BEGIN GIVEN ENTRIES
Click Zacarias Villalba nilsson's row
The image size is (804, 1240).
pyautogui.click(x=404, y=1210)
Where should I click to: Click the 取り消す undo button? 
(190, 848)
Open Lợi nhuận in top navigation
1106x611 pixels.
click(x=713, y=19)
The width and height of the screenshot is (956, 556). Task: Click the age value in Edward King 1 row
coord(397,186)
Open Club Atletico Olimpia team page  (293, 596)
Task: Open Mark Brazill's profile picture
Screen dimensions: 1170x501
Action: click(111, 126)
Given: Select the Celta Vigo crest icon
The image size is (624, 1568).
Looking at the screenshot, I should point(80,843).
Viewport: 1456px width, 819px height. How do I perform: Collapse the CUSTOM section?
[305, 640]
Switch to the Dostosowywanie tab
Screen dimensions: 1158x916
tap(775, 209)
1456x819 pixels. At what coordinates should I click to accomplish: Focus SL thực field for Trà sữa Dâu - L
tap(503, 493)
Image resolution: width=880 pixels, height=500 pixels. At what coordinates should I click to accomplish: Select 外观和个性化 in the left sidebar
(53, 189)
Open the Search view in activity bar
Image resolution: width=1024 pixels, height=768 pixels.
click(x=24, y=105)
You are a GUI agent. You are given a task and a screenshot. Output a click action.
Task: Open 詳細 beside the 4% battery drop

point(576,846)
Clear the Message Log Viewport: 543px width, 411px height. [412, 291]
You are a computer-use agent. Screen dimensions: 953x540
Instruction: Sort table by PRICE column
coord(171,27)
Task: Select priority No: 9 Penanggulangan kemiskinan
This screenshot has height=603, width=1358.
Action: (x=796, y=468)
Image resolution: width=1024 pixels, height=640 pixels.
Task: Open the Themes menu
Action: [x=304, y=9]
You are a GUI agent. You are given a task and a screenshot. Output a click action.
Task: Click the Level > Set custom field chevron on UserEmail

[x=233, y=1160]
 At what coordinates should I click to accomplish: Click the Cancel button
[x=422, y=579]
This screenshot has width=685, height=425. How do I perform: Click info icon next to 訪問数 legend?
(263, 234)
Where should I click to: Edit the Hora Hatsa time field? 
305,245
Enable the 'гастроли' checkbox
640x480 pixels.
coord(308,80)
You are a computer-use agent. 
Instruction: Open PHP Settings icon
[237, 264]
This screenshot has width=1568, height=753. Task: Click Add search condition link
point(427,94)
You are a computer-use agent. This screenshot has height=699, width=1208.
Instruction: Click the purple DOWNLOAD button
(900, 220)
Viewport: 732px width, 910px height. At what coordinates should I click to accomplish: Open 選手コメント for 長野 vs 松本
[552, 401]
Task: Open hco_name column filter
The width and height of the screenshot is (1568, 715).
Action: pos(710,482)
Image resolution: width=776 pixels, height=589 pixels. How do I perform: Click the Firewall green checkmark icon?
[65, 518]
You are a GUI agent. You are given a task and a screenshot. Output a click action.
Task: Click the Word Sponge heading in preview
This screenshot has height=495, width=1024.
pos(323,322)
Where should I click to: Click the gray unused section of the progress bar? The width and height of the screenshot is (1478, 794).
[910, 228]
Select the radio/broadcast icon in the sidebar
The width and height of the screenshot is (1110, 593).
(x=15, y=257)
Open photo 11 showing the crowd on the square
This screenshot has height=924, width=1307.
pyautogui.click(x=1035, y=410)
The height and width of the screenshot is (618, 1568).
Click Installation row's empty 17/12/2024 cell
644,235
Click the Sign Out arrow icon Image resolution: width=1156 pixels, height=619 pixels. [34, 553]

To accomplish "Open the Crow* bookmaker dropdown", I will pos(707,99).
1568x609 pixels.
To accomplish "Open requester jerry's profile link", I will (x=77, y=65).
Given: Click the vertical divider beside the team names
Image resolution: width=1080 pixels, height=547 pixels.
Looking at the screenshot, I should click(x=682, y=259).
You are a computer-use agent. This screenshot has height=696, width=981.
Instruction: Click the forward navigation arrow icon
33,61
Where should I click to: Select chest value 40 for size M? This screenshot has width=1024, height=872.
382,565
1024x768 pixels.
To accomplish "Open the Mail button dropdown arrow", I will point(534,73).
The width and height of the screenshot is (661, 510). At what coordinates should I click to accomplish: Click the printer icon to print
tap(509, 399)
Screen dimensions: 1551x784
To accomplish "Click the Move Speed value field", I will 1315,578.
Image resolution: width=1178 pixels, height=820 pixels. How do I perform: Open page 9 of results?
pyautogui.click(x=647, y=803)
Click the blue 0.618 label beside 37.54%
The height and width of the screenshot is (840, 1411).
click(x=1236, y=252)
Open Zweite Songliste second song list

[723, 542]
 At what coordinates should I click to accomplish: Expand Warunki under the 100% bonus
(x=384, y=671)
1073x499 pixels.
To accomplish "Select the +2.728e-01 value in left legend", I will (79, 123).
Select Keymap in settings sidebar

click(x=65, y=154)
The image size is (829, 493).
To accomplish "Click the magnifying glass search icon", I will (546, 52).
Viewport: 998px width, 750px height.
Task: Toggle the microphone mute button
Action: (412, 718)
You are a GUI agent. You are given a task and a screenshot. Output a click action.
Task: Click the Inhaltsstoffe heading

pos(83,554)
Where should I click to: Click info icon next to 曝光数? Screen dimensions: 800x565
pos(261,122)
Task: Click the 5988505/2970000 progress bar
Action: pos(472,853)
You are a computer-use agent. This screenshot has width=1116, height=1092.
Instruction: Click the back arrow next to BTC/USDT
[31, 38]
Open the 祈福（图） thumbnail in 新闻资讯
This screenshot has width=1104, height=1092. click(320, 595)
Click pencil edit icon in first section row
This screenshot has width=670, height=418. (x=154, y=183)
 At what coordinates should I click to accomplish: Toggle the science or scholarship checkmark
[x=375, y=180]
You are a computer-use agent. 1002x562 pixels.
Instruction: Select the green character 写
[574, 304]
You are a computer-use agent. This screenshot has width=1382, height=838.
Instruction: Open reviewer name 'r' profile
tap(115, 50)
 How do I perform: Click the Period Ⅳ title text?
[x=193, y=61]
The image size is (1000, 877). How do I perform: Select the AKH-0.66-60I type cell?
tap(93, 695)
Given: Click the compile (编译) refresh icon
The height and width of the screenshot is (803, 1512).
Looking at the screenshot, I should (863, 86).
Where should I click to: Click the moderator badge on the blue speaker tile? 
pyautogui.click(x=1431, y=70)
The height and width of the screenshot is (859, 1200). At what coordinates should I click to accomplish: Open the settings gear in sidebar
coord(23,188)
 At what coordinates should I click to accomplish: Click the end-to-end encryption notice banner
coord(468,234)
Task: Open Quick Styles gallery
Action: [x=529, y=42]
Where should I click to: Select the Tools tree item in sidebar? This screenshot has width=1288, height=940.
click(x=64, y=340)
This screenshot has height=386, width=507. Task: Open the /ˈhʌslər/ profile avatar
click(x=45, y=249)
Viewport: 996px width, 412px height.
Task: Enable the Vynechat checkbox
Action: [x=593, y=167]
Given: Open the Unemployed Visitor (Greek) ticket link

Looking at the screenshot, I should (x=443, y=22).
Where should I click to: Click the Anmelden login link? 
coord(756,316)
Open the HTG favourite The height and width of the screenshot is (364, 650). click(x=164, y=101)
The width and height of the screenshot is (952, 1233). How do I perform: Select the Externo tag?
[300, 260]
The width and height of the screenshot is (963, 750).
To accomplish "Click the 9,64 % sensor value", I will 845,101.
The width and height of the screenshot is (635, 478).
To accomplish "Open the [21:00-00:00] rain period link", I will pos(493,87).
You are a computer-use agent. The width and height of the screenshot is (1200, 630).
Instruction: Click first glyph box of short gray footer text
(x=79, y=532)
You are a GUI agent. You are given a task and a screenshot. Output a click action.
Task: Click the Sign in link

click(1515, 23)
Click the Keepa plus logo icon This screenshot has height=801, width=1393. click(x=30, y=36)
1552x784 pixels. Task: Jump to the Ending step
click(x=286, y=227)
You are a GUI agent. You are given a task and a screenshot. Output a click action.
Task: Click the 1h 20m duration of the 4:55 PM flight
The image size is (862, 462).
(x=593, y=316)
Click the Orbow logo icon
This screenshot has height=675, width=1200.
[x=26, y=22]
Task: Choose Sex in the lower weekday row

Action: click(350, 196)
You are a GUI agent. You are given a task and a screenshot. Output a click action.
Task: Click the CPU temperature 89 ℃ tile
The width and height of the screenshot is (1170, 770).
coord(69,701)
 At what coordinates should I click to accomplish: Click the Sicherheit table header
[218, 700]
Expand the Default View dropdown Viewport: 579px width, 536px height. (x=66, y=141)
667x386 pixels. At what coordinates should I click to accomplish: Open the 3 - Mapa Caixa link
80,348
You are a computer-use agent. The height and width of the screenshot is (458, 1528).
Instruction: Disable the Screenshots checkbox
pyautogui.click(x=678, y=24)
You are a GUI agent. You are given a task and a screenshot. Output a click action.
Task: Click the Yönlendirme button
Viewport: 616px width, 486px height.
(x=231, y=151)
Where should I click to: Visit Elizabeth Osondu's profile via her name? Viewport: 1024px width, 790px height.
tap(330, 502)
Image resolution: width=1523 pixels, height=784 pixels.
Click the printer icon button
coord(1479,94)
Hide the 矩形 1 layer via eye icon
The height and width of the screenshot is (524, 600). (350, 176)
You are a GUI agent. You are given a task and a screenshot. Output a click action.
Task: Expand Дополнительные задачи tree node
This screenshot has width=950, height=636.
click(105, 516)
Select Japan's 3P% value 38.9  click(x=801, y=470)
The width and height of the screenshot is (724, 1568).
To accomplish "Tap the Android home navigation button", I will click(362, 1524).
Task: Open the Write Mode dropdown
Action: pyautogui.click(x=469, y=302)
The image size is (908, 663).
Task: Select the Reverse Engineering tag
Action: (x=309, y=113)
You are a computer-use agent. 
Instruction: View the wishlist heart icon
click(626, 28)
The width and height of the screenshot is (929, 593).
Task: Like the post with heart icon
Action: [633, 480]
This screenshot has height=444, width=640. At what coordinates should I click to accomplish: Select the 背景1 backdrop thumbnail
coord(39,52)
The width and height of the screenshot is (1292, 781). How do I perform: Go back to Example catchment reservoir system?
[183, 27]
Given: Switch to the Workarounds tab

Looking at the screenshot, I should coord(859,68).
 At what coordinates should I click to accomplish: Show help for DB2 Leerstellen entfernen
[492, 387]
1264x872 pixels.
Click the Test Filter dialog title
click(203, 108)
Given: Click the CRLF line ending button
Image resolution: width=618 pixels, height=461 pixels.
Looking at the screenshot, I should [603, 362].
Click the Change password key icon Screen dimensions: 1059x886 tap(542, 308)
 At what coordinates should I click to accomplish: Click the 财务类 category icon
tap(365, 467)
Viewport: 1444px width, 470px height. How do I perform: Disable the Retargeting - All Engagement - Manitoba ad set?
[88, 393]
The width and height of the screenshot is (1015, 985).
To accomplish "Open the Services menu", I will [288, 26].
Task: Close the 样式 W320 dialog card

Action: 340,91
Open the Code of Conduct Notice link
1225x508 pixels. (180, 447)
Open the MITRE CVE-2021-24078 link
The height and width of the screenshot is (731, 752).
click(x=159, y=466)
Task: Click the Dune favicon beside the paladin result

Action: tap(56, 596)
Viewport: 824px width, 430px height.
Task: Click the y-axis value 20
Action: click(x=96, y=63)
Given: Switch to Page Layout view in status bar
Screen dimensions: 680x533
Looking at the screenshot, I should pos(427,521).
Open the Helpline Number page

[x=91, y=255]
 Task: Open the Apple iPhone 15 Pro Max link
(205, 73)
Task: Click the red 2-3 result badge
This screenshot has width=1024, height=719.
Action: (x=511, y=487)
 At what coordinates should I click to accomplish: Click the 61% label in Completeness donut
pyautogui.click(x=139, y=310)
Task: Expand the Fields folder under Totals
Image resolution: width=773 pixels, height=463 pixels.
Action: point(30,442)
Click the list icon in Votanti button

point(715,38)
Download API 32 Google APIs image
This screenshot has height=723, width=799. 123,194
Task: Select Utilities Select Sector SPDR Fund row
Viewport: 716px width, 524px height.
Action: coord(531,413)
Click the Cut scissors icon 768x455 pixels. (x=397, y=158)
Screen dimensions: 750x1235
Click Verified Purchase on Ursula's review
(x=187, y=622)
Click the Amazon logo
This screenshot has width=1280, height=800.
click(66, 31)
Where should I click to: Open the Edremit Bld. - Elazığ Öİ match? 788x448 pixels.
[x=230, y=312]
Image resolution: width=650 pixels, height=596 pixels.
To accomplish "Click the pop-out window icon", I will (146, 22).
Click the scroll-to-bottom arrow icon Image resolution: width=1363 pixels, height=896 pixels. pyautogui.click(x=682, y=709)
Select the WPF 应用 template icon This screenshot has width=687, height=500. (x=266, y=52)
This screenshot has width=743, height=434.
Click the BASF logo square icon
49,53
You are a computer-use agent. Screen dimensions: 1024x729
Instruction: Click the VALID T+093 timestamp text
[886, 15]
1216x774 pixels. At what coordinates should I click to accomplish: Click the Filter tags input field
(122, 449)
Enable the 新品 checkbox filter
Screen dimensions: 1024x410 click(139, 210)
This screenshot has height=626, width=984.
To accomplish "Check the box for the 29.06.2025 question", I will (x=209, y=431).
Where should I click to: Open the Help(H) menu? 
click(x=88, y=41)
END GIVEN ENTRIES
Only the lines above starting with the one with "Where should I click to: Click the moderator" and going through the one with "Open the HTG" are to be copied, word for word and with both ends kept.

TASK SOLUTION:
Where should I click to: Click the moderator badge on the blue speaker tile? 
pyautogui.click(x=1431, y=70)
The height and width of the screenshot is (859, 1200). At what coordinates should I click to accomplish: Open the settings gear in sidebar
coord(23,188)
 At what coordinates should I click to accomplish: Click the end-to-end encryption notice banner
coord(468,234)
Task: Open Quick Styles gallery
Action: [x=529, y=42]
Where should I click to: Select the Tools tree item in sidebar? This screenshot has width=1288, height=940.
click(x=64, y=340)
This screenshot has height=386, width=507. Task: Open the /ˈhʌslər/ profile avatar
click(x=45, y=249)
Viewport: 996px width, 412px height.
Task: Enable the Vynechat checkbox
Action: [x=593, y=167]
Given: Open the Unemployed Visitor (Greek) ticket link

Looking at the screenshot, I should (x=443, y=22).
Where should I click to: Click the Anmelden login link? 
coord(756,316)
Open the HTG favourite The height and width of the screenshot is (364, 650). click(x=164, y=101)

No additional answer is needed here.